▸ Kutipan Teks:
4. Bersaudara karena Allah adalah amal mulia dan mendekatkan hamba dengan Allah.
وقد سُئل النبي صلى الله عليه وسلم عن أفضل الإيمان، فقال: "أن تحب لله وتبغض لله...". قيل: وماذا يا رسول الله؟ فقال: "وأن تحب للناس ما تحب لنفسك، وتكره لهم ما تكره لنفسك"
Rasul pernah ditanya tentang derajat iman yang paling tinggi, beliau bersabda, "...Hendaklah kamu mencinta dan membenci karena Allah..." Kemudian Rasul ditanya lagi, "Selain itu apa wahai Rasulullah?" Rasul menjawab, "Hendaklah kamu mencintai orang lain sebagaimana kamu mencintai dirimu sendiri, dan hendaklah kamu membenci bagi orang lain sebagaimana kamu membenci bagi dirimu sendiri." (HR. Imam Al-Munziri).

5. Diampunkan Dosa. Rasulullah Saw. bersabda,
"إذا التقى المسلمان فتصافحا، غابت ذنوبهم من بين أيديهما كما تَسَاقَطُ عن الشجرة
"Jika dua orang Muslim bertemu dan kemudian mereka saling berjabat tangan, maka dosa-dosa mereka hilang dari kedua tangan mereka, bagai berjatuhan dari pohon." (Hadis yang ditkhrij oleh Al-Imam Al-Iraqi, sanadnya dha'if).

Syarat dan Hak Ukhuwah
1. Hendaknya bersaudara untuk mencari keridhaan Allah, bukan kepentingan atau berbagai tujuan duniawi. Tujuannya ridha Allah, mengokohkan internal umat Islam, berdiri tegar di hadapan konspirasi pemikiran dan militer yang menghujam agama dan akidah umat. Rasulullah Saw. bersabda, "Sesungguhnya amal itu tergantung niatnya..." (HR. Imam Bukhari).

2. Hendaknya saling tolong-menolong dalam keadaan suka dan duka, senang atau tidak, mudah maupun susah. Rasul bersabda, "Muslim adalah saudara muslim, ia tidak mendhaliminya dan tidak menghinanya... tidak boleh seorang muslim bermusuhan dengan saudaranya lebih dari tiga hari, di mana yang satu berpaling dari yang lain, dan yang lain juga berpaling darinya. Maka yang terbaik dari mereka adalah yang memulai mengucapkan salam." (HR. Imam Muslim).

3. Memenuhi hak umum dalam ukhuwah Islamiah. Rasul bersabda,
"حق المسلم على المسلم ست: إذا لقيه سلَّم عليه، وإذا عطس أن يشمِّته، وإذا مرض أن يعُوده، وإذا مات أن يشيعه، وإذا أقسم عليه أن يبرَّه، وإذا دعاك فأجِبْه"

▸ Soal Latihan:
1 > Menurut kutipan tentang ukhuwah, siapakah yang terbaik di antara dua muslim yang saling berpaling?
2 > Tuliskan kembali seluruh bagian kutipan tentang ukhuwah, mulai dari "Rasul pernah ditanya" terus sampai "(HR. Imam Al-Munziri).", tanpa mengubah satu kata pun.

▸ Data yang Diberikan:

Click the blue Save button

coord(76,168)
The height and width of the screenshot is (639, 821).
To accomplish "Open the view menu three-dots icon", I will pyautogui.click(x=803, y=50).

▸ Kunci Jawaban:
1 > Yang memulai mengucapkan salam.

2 >
Rasul pernah ditanya tentang derajat iman yang paling tinggi, beliau bersabda, "...Hendaklah kamu mencinta dan membenci karena Allah..." Kemudian Rasul ditanya lagi, "Selain itu apa wahai Rasulullah?" Rasul menjawab, "Hendaklah kamu mencintai orang lain sebagaimana kamu mencintai dirimu sendiri, dan hendaklah kamu membenci bagi orang lain sebagaimana kamu membenci bagi dirimu sendiri." (HR. Imam Al-Munziri).